Pada bulan-bulan tertentu di Aceh, banyak upacara pernikahan yang dilakukan seperti di bulan Maulid, Syawal, Zulkaidah dan Zulhijjah. Bahkan dalam seminggu bisa terselengara dua upacara penikahan dalam satu kampung.

Nikah adalah perjanjian antara laki-laki dan perempuan untuk membangun sebuah rumah tangga yang resmi. Ada beberapa syarat yang harus dipenuhi agar ikatan tersebut sah, salah satunya adalah mahar. Mahar dalam kamus besar bahasa Indonesia adalah pemberian wajib berupa uang atau barang, dari mempelai laki-laki kepada mempelai perempuan ketika berlangsungnya akad nikah.

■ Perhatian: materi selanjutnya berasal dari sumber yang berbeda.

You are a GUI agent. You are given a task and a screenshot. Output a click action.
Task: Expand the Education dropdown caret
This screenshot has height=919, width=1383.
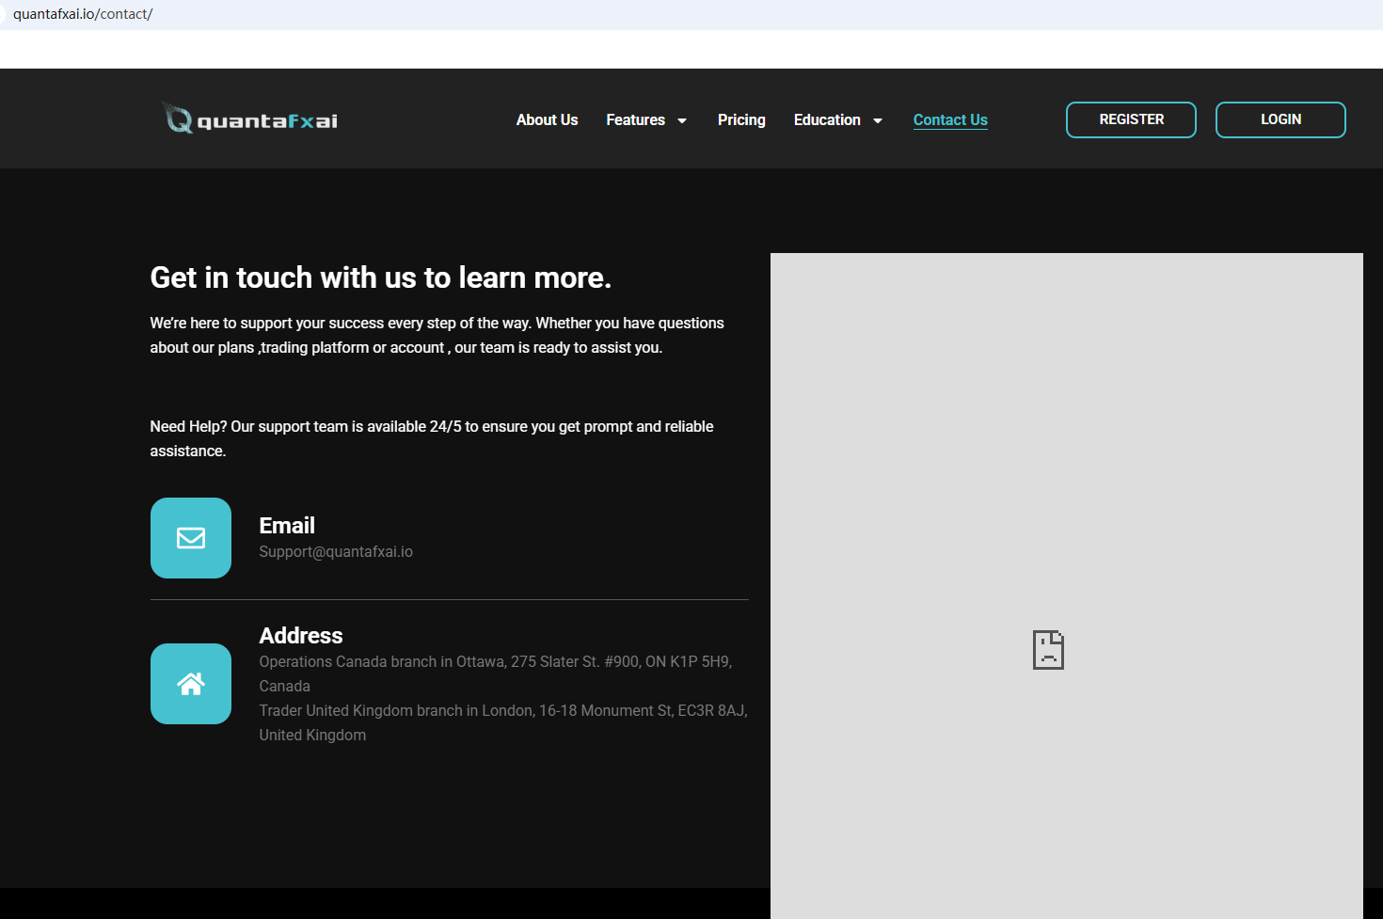point(878,120)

Lain lubuk lain ikannya begitu pepatah yang dapat menggambarkan keberagaman budaya dan adat yang ada di Aceh antara satu wilayah dengan wilayah lainnya. Seperti halnya ada pesisir Aceh memiliki perbedaan dengan yang ada di daratan tinggi. Begitu pula dalam masalah pemberian mahar dan upacara pernikahannya.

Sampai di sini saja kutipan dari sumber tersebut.